** Begin Data for processing **

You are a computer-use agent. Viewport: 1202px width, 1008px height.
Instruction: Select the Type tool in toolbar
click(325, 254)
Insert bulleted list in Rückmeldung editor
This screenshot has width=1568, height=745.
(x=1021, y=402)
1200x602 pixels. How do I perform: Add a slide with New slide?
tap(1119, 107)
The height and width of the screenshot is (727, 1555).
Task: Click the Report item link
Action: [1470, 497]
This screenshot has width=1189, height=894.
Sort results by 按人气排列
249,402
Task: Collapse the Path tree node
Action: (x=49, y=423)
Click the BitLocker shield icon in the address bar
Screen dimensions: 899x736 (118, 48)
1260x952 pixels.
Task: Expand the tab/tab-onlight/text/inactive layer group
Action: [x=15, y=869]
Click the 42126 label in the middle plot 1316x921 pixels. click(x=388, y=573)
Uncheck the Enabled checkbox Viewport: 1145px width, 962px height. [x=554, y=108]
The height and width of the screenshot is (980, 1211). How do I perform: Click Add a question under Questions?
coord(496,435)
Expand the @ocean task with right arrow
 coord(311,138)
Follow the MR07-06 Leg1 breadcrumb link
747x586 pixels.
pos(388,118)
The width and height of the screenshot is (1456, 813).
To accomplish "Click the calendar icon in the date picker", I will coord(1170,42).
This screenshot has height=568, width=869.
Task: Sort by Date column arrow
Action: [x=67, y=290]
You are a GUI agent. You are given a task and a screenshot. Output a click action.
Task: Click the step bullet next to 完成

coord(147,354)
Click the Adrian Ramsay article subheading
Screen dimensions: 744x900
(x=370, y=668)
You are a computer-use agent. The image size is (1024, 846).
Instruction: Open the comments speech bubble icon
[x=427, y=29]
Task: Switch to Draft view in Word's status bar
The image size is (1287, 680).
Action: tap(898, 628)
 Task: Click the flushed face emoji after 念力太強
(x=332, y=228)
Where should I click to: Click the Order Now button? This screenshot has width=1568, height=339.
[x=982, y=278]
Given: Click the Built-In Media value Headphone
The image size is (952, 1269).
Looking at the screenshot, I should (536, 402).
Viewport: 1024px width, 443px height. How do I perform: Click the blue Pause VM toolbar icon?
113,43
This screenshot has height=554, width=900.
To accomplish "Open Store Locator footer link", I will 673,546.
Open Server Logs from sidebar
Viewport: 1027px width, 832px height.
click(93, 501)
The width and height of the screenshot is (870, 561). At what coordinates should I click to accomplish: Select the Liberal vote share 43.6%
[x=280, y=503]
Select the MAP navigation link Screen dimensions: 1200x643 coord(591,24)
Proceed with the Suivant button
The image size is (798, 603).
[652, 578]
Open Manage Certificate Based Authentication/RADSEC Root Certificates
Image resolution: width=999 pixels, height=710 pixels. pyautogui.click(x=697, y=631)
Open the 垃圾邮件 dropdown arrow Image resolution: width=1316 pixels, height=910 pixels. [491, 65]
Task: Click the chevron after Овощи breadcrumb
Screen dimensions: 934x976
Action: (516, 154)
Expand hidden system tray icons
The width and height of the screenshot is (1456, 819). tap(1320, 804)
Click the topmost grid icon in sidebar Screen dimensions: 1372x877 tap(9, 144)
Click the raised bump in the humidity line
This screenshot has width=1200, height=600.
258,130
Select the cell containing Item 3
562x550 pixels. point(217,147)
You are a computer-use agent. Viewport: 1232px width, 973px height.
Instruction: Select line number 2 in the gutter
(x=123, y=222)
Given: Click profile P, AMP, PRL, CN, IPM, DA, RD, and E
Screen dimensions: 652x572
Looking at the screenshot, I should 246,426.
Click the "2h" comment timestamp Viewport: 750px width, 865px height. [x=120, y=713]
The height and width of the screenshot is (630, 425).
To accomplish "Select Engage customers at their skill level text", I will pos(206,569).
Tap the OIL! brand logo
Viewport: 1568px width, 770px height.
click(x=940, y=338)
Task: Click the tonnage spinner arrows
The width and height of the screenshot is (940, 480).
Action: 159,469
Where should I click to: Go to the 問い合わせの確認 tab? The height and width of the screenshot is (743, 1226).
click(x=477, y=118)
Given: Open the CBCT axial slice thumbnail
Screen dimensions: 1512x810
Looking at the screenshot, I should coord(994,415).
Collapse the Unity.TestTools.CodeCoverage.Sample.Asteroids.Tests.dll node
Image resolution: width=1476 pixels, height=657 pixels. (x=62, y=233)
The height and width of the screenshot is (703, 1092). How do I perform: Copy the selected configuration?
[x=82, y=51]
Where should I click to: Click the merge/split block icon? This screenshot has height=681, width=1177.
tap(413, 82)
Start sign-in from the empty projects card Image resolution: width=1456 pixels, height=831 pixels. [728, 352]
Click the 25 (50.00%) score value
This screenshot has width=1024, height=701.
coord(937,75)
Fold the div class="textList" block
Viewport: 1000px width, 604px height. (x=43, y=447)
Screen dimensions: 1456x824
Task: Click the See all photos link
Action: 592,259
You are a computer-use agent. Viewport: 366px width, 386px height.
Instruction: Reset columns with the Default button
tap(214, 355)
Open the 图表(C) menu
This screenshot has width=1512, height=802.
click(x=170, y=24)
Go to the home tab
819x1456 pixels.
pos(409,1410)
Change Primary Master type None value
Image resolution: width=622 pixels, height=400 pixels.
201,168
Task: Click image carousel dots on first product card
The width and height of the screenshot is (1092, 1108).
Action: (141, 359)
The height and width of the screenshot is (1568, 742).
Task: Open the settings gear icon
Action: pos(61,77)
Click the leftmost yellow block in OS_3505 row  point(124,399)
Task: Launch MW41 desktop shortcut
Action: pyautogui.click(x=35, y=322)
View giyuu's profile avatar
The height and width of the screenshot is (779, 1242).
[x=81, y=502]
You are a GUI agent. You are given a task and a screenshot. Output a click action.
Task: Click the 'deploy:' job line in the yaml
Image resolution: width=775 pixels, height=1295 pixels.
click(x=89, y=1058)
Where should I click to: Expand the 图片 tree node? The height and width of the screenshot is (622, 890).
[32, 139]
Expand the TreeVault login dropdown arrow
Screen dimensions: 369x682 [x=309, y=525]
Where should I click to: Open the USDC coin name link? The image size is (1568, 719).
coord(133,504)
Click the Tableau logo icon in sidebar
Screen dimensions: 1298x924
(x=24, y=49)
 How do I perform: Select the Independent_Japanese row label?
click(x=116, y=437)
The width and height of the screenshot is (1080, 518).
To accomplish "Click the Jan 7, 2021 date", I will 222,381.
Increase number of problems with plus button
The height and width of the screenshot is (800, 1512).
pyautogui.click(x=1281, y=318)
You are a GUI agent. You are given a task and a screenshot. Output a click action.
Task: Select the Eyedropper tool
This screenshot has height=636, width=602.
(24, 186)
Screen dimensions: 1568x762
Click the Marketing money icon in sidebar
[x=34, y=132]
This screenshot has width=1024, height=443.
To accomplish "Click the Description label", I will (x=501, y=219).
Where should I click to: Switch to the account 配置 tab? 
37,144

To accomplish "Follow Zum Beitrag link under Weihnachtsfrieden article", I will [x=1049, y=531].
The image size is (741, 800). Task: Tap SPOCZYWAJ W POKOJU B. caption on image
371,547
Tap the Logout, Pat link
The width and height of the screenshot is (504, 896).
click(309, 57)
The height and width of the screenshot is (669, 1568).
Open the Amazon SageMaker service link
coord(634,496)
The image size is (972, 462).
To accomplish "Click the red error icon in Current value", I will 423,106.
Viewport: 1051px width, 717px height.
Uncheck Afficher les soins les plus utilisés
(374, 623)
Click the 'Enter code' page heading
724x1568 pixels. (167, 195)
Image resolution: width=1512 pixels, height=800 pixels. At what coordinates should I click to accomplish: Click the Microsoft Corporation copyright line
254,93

** End Data for processing **

Rewrite the part of the records that opens with the line containing "Click the 42126" and closes with the line containing "pos(388,118)", replacing "right arrow" with "right arrow key" and leaving everything else unchanged. Give only those lines.

Click the 42126 label in the middle plot 1316x921 pixels. click(x=388, y=573)
Uncheck the Enabled checkbox Viewport: 1145px width, 962px height. [x=554, y=108]
The height and width of the screenshot is (980, 1211). How do I perform: Click Add a question under Questions?
coord(496,435)
Expand the @ocean task with right arrow key
 coord(311,138)
Follow the MR07-06 Leg1 breadcrumb link
747x586 pixels.
pos(388,118)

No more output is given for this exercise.